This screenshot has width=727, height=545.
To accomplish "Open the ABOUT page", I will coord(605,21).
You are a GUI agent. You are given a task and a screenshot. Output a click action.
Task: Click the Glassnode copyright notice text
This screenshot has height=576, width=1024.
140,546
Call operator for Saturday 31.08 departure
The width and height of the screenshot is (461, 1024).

++++++++

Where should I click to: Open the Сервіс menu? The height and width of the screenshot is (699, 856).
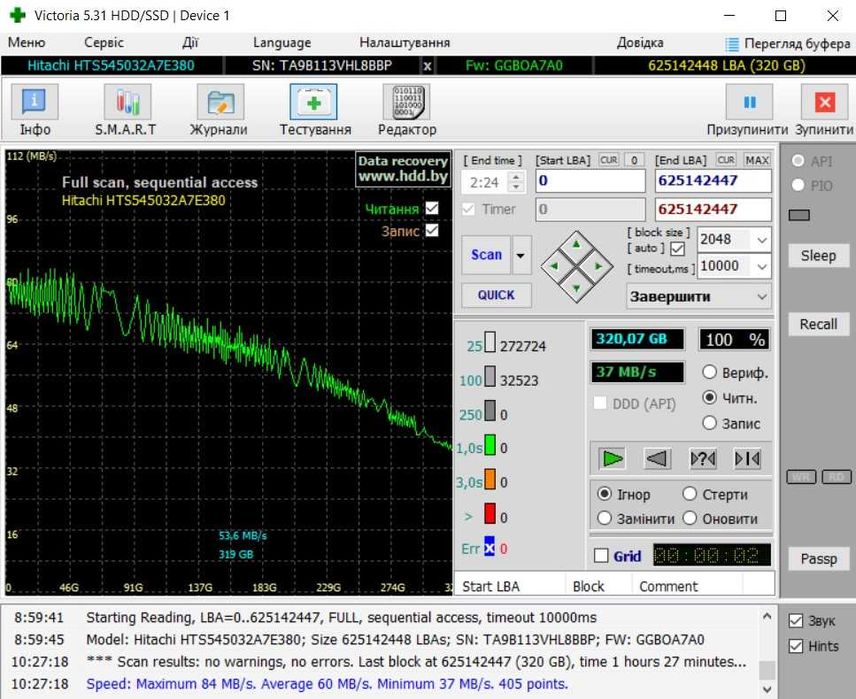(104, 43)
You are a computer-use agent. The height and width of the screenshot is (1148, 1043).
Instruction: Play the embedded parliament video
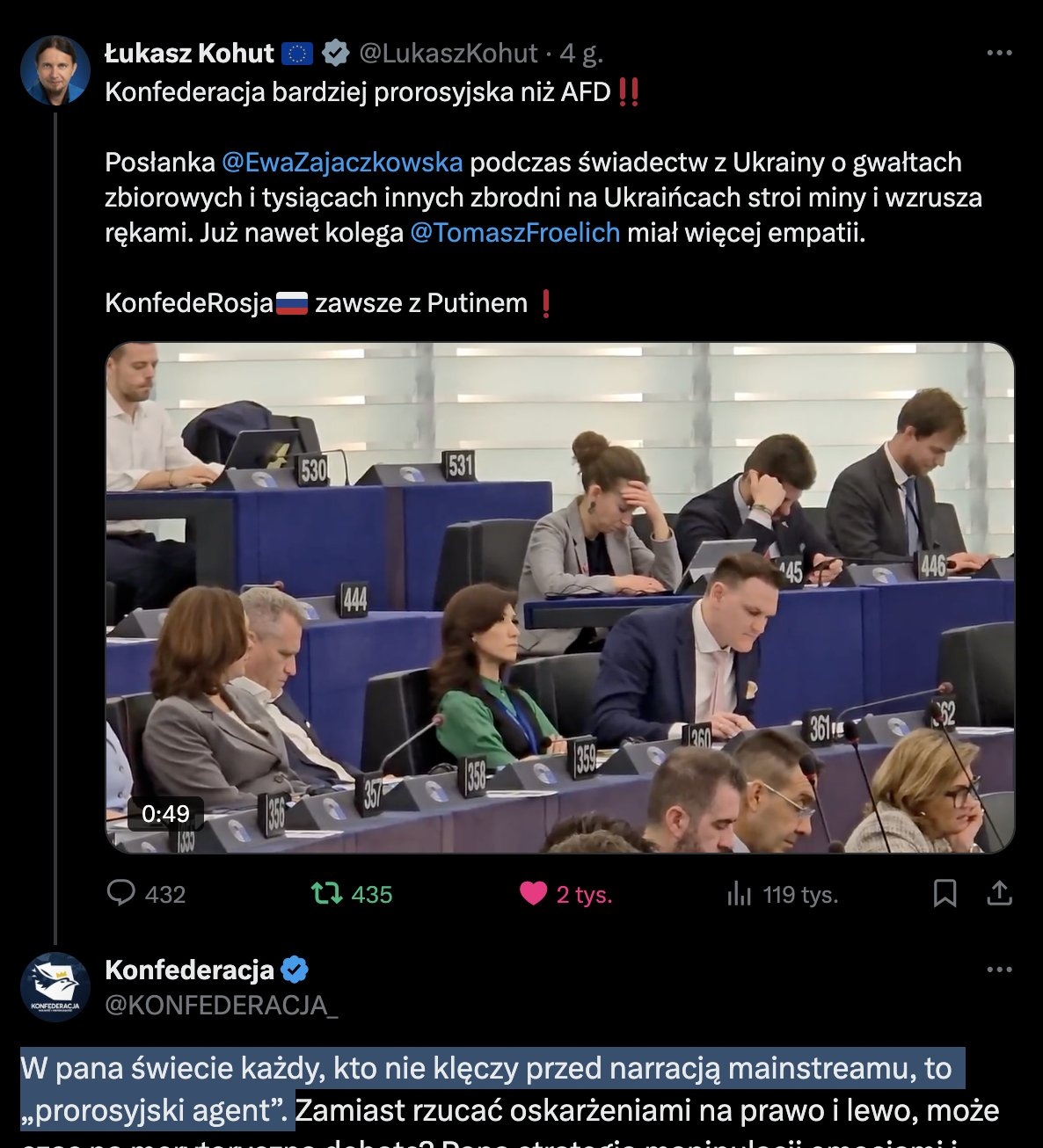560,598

++++++++

Format the listing, from the line containing "This screenshot has width=727, height=545." up to and including the line containing "The width and", as a Markdown table with the columns No. and Line, numbering each row and omitting any blank lines.

[FULL SOLUTION]
| No. | Line |
|---|---|
| 1 | This screenshot has width=727, height=545. |
| 2 | To accomplish "Open the ABOUT page", I will coord(605,21). |
| 3 | You are a GUI agent. You are given a task and a screenshot. Output a click action. |
| 4 | Task: Click the Glassnode copyright notice text |
| 5 | This screenshot has height=576, width=1024. |
| 6 | 140,546 |
| 7 | Call operator for Saturday 31.08 departure |
| 8 | The width and height of the screenshot is (461, 1024). |